Para a pesquisa, há o risco de redução da qualidade dos modelos, por menor diversidade e quantidade de dados; aumento de custos de desenvolvimento, especialmente para startups; concentração de mercado, com grandes empresas adquirindo acesso exclusivo a grandes bases de dados; fuga de centros de desenvolvimento, com deslocamento de operações para países com regras mais flexíveis.
O PL 2.338/2023 prevê exceções ao uso de obras protegidas apenas para instituições sem fins lucrativos, como universidades, bibliotecas e museus. Também estabelece a obrigatoriedade de transparência sobre as bases de dados utilizadas e permite mecanismos de negociação coletiva ou direta entre desenvolvedores e titulares de direitos.
Esse modelo, além de inoperável, segundo o estudo, pode ser restritivo – e outras legislações ao redor do mundo podem fornecer inspirações úteis. Ramos cita como exemplo o modelo da União Europeia, que adota uma lógica de opt-out. Nele, os dados disponíveis publicamente podem ser usados para treinamento, salvo se o titular de direitos indicar explicitamente que não deseja esse uso – por meio de mecanismos técnicos como metadados ou restrições de acesso, como paywalls.

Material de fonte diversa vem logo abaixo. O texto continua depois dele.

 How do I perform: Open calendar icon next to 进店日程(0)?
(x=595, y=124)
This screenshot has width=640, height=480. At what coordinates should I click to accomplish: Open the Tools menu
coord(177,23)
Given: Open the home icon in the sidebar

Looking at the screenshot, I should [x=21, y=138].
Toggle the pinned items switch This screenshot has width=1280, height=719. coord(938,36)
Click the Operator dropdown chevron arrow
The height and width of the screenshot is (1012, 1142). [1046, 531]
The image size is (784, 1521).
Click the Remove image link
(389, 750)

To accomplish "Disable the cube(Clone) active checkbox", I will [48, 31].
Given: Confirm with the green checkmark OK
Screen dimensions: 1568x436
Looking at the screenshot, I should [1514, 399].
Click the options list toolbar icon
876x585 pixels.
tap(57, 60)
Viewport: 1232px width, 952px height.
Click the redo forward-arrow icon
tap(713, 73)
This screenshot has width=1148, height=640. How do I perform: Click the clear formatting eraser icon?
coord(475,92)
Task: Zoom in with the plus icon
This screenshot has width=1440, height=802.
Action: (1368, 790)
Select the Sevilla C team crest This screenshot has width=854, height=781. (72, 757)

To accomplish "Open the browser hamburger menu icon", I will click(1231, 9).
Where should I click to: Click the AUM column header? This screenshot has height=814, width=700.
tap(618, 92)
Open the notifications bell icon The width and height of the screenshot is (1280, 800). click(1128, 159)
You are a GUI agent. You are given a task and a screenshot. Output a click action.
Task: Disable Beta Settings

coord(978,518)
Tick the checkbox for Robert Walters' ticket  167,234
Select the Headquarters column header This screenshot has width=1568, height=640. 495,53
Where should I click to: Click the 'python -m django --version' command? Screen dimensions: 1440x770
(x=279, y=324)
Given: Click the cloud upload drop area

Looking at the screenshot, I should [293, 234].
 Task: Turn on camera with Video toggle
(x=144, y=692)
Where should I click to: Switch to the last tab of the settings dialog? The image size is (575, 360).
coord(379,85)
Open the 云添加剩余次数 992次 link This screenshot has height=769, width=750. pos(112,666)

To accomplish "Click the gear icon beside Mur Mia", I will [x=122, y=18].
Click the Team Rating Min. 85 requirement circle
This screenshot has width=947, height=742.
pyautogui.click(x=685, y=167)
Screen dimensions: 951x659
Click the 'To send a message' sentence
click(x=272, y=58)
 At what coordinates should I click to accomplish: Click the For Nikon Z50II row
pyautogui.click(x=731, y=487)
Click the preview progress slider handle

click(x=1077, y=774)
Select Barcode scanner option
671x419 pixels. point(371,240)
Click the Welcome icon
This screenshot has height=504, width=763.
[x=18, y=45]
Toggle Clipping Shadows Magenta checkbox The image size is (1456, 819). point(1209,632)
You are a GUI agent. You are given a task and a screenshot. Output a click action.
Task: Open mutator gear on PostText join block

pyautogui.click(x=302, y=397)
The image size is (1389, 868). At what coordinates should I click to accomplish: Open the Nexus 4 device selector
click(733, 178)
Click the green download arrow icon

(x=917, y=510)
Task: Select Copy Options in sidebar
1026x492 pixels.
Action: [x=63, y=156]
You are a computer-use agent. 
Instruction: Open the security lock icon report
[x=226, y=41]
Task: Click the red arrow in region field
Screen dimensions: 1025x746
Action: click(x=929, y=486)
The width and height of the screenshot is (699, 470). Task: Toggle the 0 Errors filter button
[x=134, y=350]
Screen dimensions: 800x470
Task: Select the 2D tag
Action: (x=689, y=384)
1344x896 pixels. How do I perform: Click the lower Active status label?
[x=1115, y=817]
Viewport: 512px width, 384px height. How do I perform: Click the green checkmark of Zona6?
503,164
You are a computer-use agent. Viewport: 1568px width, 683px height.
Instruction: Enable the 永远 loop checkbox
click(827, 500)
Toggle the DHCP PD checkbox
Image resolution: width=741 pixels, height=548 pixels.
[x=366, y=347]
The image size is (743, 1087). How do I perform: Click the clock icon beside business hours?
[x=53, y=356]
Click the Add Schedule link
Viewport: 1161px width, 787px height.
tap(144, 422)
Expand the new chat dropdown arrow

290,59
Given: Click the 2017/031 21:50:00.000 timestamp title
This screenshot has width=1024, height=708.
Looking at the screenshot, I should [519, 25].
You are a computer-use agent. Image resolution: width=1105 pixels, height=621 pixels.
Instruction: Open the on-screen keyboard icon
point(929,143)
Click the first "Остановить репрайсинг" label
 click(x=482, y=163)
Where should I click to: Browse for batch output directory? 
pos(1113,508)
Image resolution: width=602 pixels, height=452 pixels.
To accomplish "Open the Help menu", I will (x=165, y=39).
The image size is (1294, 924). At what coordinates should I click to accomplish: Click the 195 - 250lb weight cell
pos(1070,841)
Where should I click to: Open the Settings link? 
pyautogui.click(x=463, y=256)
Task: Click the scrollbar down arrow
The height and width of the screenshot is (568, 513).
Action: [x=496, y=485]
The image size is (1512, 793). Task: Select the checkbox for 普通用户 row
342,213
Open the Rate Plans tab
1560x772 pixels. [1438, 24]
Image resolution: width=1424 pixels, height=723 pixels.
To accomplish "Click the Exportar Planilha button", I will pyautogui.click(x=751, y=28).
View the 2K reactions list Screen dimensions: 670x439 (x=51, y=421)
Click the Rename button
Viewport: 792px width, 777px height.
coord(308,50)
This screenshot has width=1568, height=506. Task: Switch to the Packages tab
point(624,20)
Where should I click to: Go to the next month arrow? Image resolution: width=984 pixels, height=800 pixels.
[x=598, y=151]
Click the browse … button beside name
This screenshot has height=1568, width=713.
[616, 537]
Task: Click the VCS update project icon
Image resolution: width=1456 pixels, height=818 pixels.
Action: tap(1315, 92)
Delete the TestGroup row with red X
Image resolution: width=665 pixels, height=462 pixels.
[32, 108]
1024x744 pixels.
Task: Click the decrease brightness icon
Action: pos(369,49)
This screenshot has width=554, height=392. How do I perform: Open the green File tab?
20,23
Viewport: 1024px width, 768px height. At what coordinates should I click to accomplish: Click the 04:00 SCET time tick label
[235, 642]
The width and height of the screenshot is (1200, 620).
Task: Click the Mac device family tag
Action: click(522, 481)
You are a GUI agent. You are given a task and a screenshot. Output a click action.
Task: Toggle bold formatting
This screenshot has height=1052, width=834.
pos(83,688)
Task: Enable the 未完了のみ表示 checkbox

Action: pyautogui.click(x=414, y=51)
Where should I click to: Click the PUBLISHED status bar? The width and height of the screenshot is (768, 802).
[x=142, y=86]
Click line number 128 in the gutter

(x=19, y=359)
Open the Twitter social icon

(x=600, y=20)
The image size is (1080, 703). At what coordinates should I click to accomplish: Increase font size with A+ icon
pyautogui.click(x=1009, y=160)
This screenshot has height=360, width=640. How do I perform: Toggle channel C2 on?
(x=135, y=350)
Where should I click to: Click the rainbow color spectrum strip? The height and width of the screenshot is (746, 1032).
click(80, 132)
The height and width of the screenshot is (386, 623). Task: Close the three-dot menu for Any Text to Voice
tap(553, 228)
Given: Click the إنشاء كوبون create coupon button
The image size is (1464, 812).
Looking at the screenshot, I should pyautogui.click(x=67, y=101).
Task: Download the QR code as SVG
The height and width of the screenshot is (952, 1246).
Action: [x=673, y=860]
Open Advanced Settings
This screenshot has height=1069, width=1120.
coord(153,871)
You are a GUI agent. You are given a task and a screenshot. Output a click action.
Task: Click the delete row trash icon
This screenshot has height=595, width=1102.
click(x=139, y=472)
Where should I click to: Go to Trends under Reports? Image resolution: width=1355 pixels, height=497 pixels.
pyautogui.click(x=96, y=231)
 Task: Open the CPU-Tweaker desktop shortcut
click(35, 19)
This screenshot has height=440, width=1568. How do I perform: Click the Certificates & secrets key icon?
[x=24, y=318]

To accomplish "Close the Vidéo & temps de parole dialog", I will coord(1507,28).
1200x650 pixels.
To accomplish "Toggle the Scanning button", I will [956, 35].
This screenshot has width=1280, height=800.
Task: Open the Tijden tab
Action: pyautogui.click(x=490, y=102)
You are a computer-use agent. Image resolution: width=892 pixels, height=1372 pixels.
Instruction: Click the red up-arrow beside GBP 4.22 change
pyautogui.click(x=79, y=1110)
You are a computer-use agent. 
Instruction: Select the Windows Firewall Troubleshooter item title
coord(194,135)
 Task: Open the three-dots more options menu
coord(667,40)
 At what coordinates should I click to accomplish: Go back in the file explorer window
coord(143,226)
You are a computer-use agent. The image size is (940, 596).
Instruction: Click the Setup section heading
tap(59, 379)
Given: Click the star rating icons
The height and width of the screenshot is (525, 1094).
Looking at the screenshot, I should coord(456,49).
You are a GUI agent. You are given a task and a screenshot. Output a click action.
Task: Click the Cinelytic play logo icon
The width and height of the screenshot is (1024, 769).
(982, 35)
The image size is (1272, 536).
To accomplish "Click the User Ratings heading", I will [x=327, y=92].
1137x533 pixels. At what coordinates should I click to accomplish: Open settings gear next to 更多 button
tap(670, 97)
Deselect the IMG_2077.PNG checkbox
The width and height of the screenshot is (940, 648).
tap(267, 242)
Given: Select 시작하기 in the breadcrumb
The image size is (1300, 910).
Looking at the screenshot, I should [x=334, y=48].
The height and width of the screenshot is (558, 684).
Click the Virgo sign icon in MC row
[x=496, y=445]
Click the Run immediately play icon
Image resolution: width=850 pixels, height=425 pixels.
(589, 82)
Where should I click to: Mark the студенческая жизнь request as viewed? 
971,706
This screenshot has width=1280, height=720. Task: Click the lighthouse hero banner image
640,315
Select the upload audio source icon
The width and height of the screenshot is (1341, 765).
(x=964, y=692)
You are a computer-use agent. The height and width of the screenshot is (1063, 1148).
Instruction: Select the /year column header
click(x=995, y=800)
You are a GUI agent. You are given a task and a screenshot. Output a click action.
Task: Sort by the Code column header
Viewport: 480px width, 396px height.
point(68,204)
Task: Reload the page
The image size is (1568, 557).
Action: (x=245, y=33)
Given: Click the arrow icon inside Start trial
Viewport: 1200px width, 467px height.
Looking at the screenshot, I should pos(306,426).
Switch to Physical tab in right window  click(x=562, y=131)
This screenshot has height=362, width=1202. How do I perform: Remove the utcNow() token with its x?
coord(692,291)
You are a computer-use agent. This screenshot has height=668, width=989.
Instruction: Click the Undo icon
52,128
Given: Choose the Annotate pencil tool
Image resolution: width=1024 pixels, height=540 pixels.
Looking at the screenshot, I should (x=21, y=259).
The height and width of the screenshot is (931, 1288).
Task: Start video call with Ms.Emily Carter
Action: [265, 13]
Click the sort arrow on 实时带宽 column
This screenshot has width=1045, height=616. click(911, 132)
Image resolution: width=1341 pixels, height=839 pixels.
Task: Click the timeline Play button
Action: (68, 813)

Outro modelo de lei também poderia auxiliar em outras frentes, como a de data centers, cuja política nacional foi anunciada recentemente. “Não adianta um monte de isenção tributária, de você ter facilidades nos negócios, custos de energia, quando as empresas vão correr o risco de ter que mudar totalmente seus data centers, mudar o conteúdo do seu software, dos seus sistemas, por conta de leis locais”, diz Ramos.